# Removable deck for Gheenoe



## Batt34786 (Apr 7, 2011)

I haven't seen any discussion about removable decks for small boats. I built a VERY crude prototype for my old Gheenoe out of 1/2" plywood and 2x framing, covered it with cheap outdoor carpet from Lowes, and it works great. It spans the middle and front seats, has a hatch for storage, and pops out to store in my garage. I'm thinking of making a lighter version using aluminum angle as "stringers", epoxy paint the entire thing, and deck paint the top. Any reason it appears that everyone cuts the old bench seats out and does a permanent mod?


----------



## HaMm3r (Dec 11, 2006)

> Any reason it appears that everyone cuts the old bench seats out and does a permanent mod?


Not everyone does that. Here's my highsider with fully removable decks. 









I did this mod back before Custom Gheenoe started offering removable deck kits.


----------



## Batt34786 (Apr 7, 2011)

Very cool. I'll shoot a pic of mine this weekend - I chose to deck the middle area (between the middle bench and front bench) to allow the passenger to sit forward, and me to sit in the back. How do you support your decks?


----------



## FSUfisher (Jul 16, 2007)

I'm with you as well. Both my front and rear deck are removable.


----------



## tw1nny03 (Aug 13, 2012)

Do you have more pics and info on your removable deck? What material did u use? What supports the decks underneath?

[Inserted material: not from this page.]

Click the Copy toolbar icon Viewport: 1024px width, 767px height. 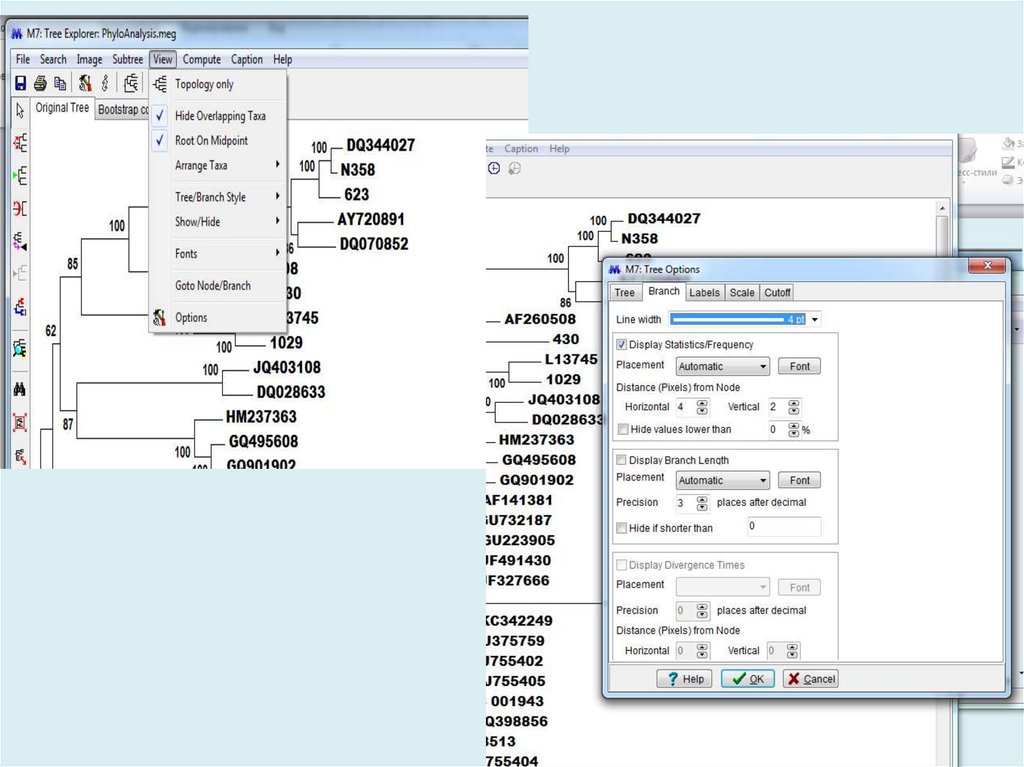60,83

> > Any reason it appears that everyone cuts the old bench seats out and does a permanent mod?
> 
> 
> Not everyone does that. Here's my highsider with fully removable decks.
> ...


----------



## RG Air (Nov 10, 2015)

HaMm3r said:


> Not everyone does that. Here's my highsider with fully removable decks.
> 
> 
> 
> ...



Hi... Do you have further detail on how this was made.... under structure?


----------



## Gheenoe_66 (Jan 18, 2016)

Do you happen to know if custom Gheenoe still offer the removeable deck?


----------